[Edit 2011-July-1: I’ve written a jruby_specific threach that takes advantage of better underlying java libraries called jruby_threach that is a much better option if you’re running jruby]

Lately on the #code4lib IRC channel, several of us have been knocking around different versions (in several programming languages) of programs to read in a ginormous file and do some processing on each line. I noted some speedups related to multi-threading, and someone (maybe rsinger?) said, basically, that to bother with threading for a one-off simple program was a waste.

Well, it turns out I’ve been trying to figure out how to deal with threading in jruby anyway. And I think I have a pretty elegant solution – a generic “threaded each” I’m calling threach.

  enumerable_object.threach(number_of_threads, :which_iterator) do |i|
    do_something_threadsafe(i)
  end

Some examples

  # You like #each? You'll love...err..probably like #threach
  load 'threach.rb'

  # Process with 2 threads. It assumes you want 'each'
  # as your iterator.
  (1..10).threach(2) {|i| puts i.to_s}  

  # You can also specify the iterator
  File.open('mybigfile') do |f|
    f.threach(2, :each_line) do |line|
      processLine(line)
    end
  end

  # threach does not care what the arity of your block is
  # as long as it matches the iterator you ask for

  ('A'..'Z').threach(3, :each_with_index) do |letter, index|
    puts "#{index}: #{letter}"
  end

  # Or with a hash
  h = {'a' => 1, 'b'=>2, 'c'=>3}
  h.threach(2) do |letter, i|
    puts "#{i}: #{letter}"
  end

threach.rb adds to the Enumerable module to provide a threaded version of whatever enumerator you throw at it (each by default).

How does it work?

How about I just put the source here. It’s short.

  require 'thread'
  module Enumerable

    def threach(threads=0, iterator=:each, &blk)
      if threads == 0
        # Just call the iterator itself
        self.send(iterator, &blk)
      else
        bq = SizedQueue.new(threads * 4)
        consumers = []
        threads.times do |i|
          consumers << Thread.new do
            until (a = bq.pop) === :end_of_data
              blk.call(*a)
            end
          end
        end

        # The producer
        count = 0
        self.send(iterator) do |*x|
          bq.push x
          count += 1
        end
        # Now end it
        threads.times do
          bq << :end_of_data
        end
        # Do the join
        consumers.each {|t| t.join}
      end
    end
  end


That’s it.
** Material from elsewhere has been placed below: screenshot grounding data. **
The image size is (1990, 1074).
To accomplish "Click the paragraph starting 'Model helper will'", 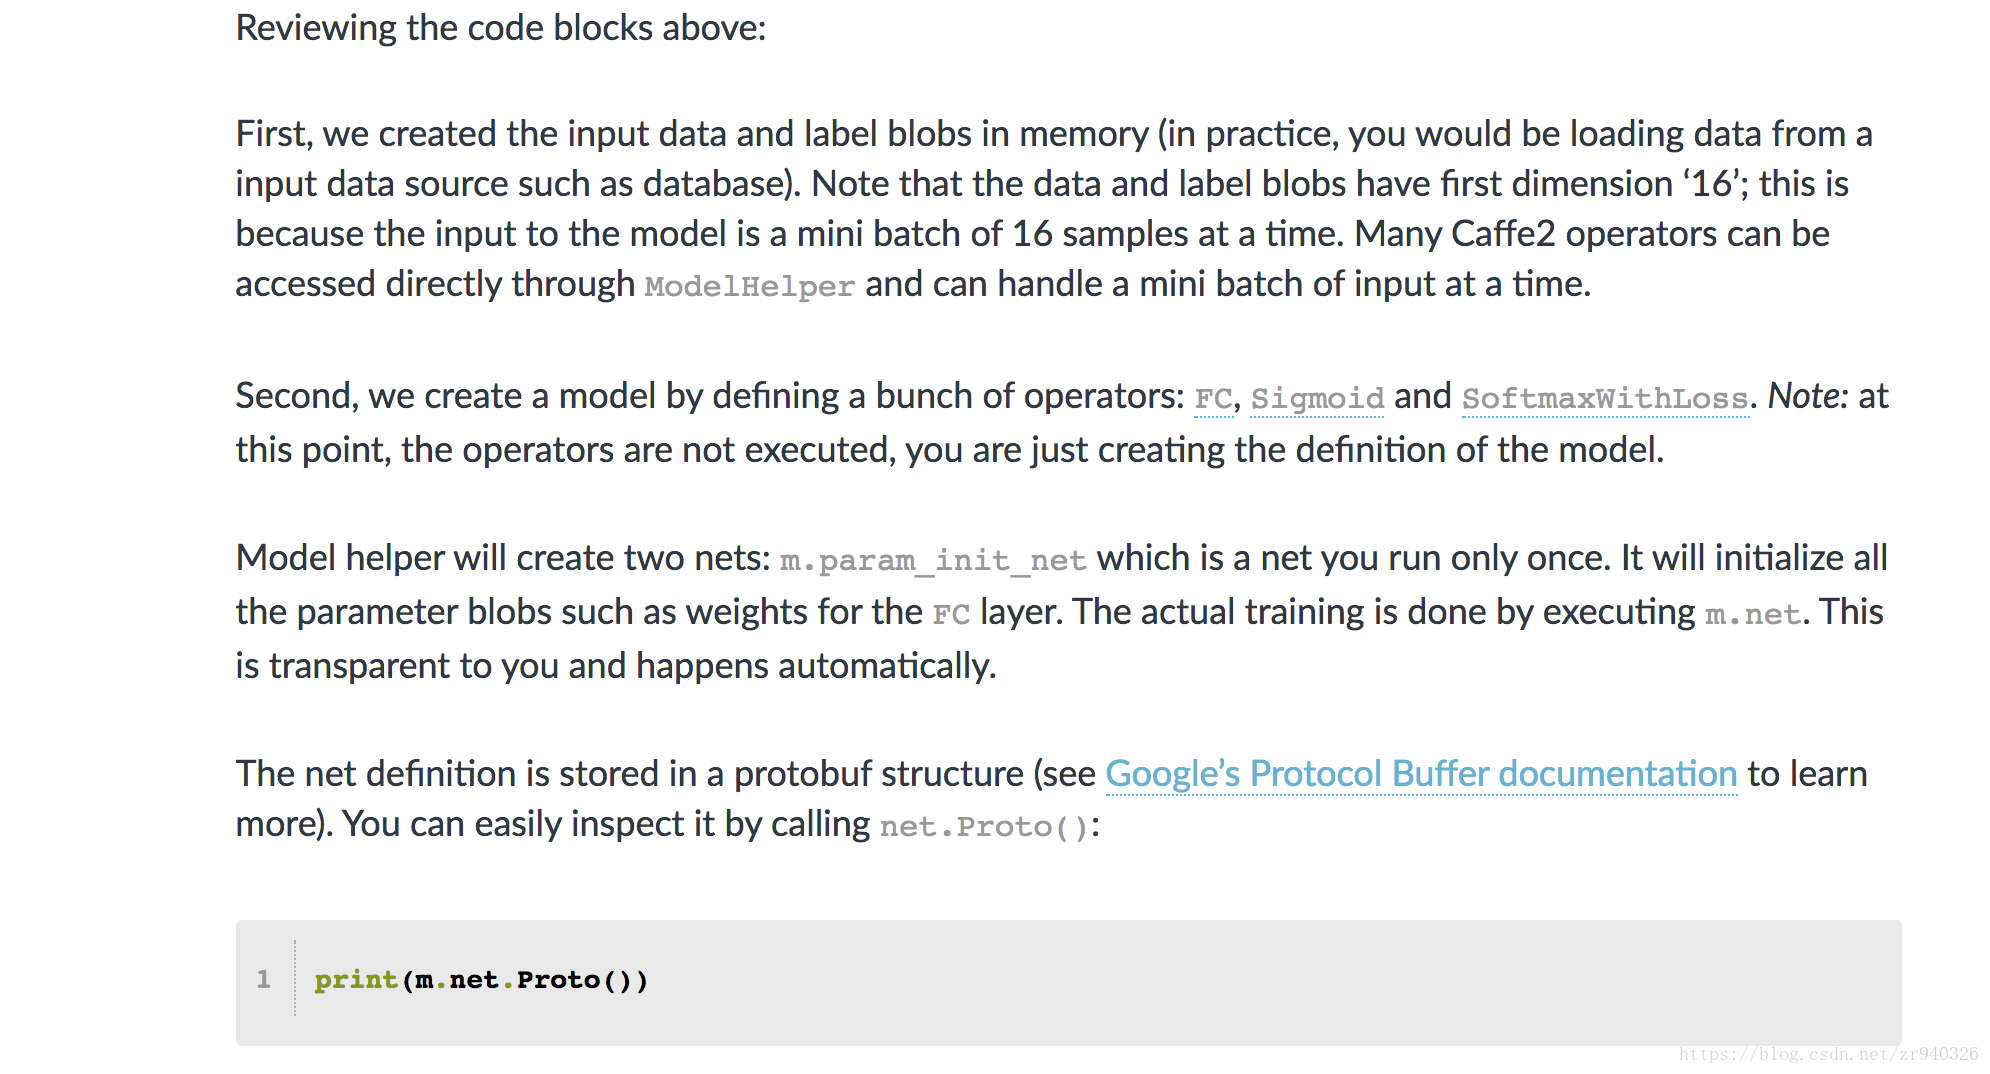I will [1061, 611].
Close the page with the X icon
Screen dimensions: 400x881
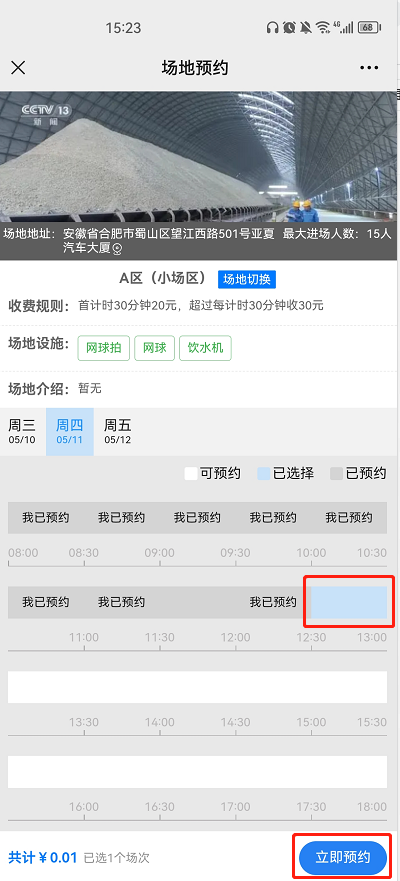(x=18, y=68)
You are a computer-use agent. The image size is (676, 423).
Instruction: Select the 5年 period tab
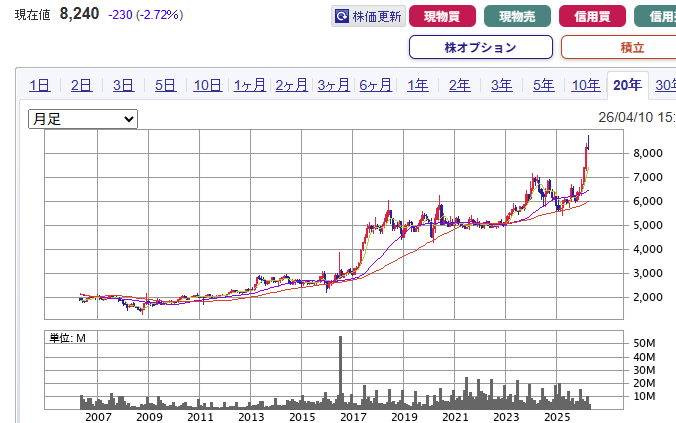tap(543, 85)
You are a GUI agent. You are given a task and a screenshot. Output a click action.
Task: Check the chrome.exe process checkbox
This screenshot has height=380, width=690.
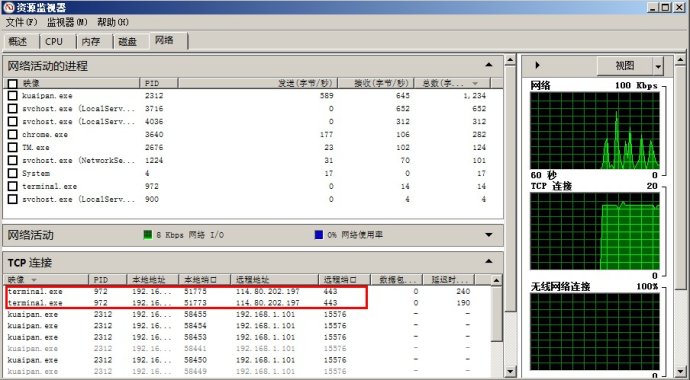(13, 134)
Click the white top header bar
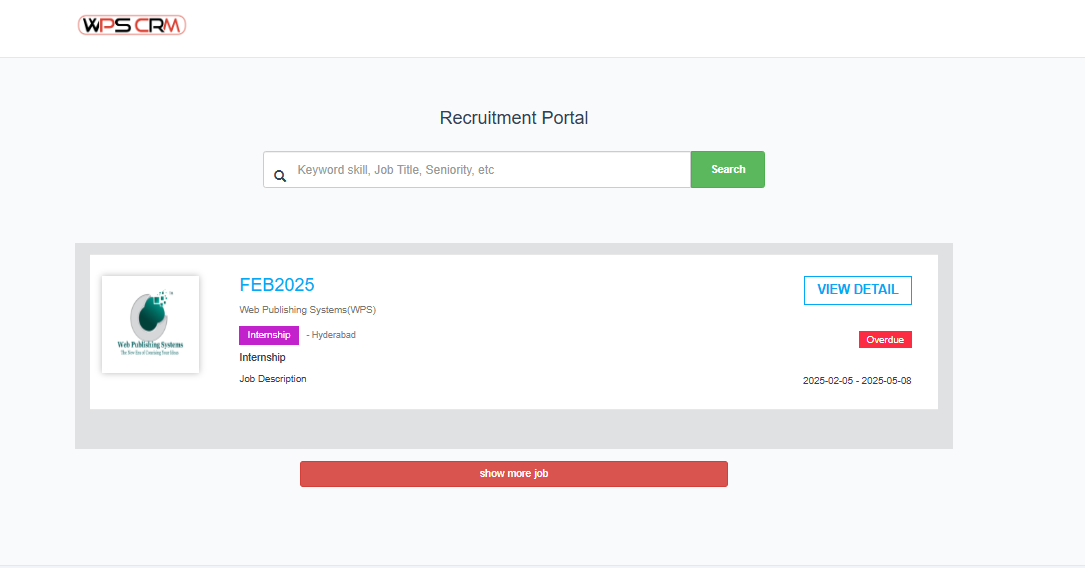The height and width of the screenshot is (568, 1085). coord(600,28)
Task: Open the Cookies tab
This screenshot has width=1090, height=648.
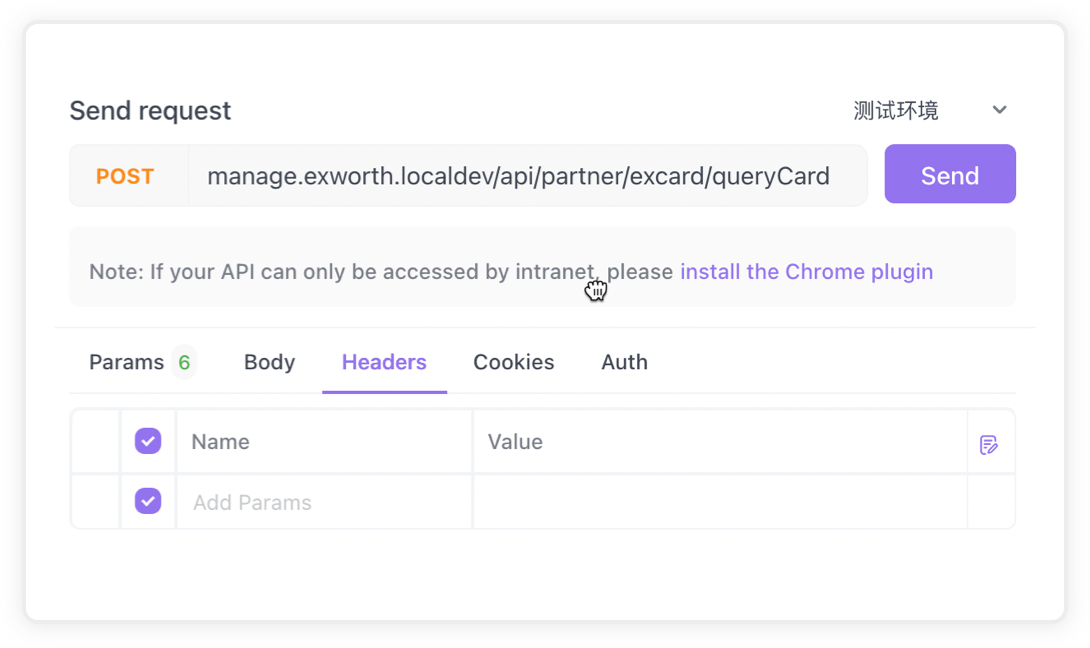Action: pos(514,362)
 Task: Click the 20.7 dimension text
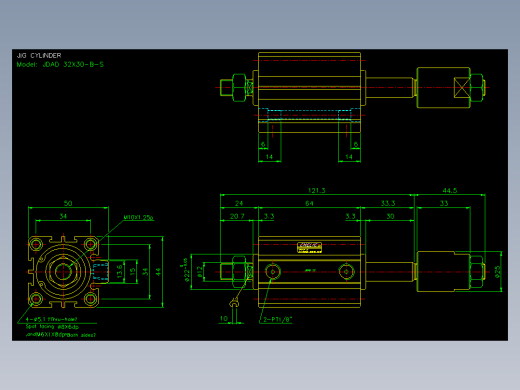(237, 216)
If threads=0, just use the iterator itself. If not:

  • Create a SizedQueue. It is thread-safe by definition and acts as the glue between the consumers and the main-thread producer.
  • Start a set of consumer threads that basically just pull an item out of the queue and then run the given block on it. Bail when you see the end_of_data token. These consumer threads all immediately block because there’s nothing in the SizedQueue yet.
  • Populate the SizedQueue. When you run out of stuff to add, push on an end_of_data token for each consumer thread.
  • Call join on the threads to keep the main program around when one of them exits.

Why use it?

Well, if you’re using stock ruby – you probably shouldn’t. It’ll just slow things down. But if you’re using a ruby implementation that has real threads, like JRuby, this will give you relatively painless multi-threading.

You can always do something like:

  if defined? JRUBY_VERSION
    numthreads = 3
  else
    numthreads = 0
  end

  my_enumerable.threach(numthreads) {|i| ...}

Note the “relatively” up there. The block you pass still has to be thread-safe, and there are many data structures you’ll encounter that are not thread-safe. Scalars, arrays, and hashes are, though, under JRuby, and that’ll get you pretty far.